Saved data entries
━━━━━━━━
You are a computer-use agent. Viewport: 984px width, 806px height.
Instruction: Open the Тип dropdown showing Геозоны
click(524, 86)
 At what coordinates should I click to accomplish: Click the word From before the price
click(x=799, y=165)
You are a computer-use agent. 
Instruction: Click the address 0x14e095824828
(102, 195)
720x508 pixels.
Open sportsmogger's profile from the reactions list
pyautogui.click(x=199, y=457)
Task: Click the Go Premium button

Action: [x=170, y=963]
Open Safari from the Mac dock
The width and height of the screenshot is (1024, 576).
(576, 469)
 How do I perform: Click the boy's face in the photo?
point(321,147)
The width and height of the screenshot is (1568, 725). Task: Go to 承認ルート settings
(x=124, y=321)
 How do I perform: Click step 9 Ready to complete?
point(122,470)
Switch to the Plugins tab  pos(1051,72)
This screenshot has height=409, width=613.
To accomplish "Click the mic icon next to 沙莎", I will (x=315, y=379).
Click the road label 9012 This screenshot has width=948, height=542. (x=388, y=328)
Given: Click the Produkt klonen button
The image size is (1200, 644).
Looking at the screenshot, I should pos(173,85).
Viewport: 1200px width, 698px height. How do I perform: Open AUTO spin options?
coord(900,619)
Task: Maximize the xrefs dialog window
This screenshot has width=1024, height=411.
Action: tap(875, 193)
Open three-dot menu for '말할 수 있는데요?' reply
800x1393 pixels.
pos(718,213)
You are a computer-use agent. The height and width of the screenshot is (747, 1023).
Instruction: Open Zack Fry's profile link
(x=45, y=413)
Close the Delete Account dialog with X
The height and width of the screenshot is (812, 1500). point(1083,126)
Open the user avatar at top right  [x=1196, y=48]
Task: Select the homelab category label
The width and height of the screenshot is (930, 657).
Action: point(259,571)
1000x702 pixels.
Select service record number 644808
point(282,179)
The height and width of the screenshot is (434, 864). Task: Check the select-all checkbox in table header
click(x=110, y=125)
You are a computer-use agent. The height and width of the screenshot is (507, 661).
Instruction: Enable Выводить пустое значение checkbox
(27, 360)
━━━━━━━━
_Problem_
Copy exactly the lines that begin with the one containing "Given: Click the Produkt klonen button" and continue to the end of the records, both included, and nothing more.

_Result_
Given: Click the Produkt klonen button
The image size is (1200, 644).
Looking at the screenshot, I should pos(173,85).
Viewport: 1200px width, 698px height. How do I perform: Open AUTO spin options?
coord(900,619)
Task: Maximize the xrefs dialog window
This screenshot has width=1024, height=411.
Action: tap(875, 193)
Open three-dot menu for '말할 수 있는데요?' reply
800x1393 pixels.
pos(718,213)
You are a computer-use agent. The height and width of the screenshot is (747, 1023).
Instruction: Open Zack Fry's profile link
(x=45, y=413)
Close the Delete Account dialog with X
The height and width of the screenshot is (812, 1500). point(1083,126)
Open the user avatar at top right  [x=1196, y=48]
Task: Select the homelab category label
The width and height of the screenshot is (930, 657).
Action: point(259,571)
1000x702 pixels.
Select service record number 644808
point(282,179)
The height and width of the screenshot is (434, 864). Task: Check the select-all checkbox in table header
click(x=110, y=125)
You are a computer-use agent. The height and width of the screenshot is (507, 661).
Instruction: Enable Выводить пустое значение checkbox
(27, 360)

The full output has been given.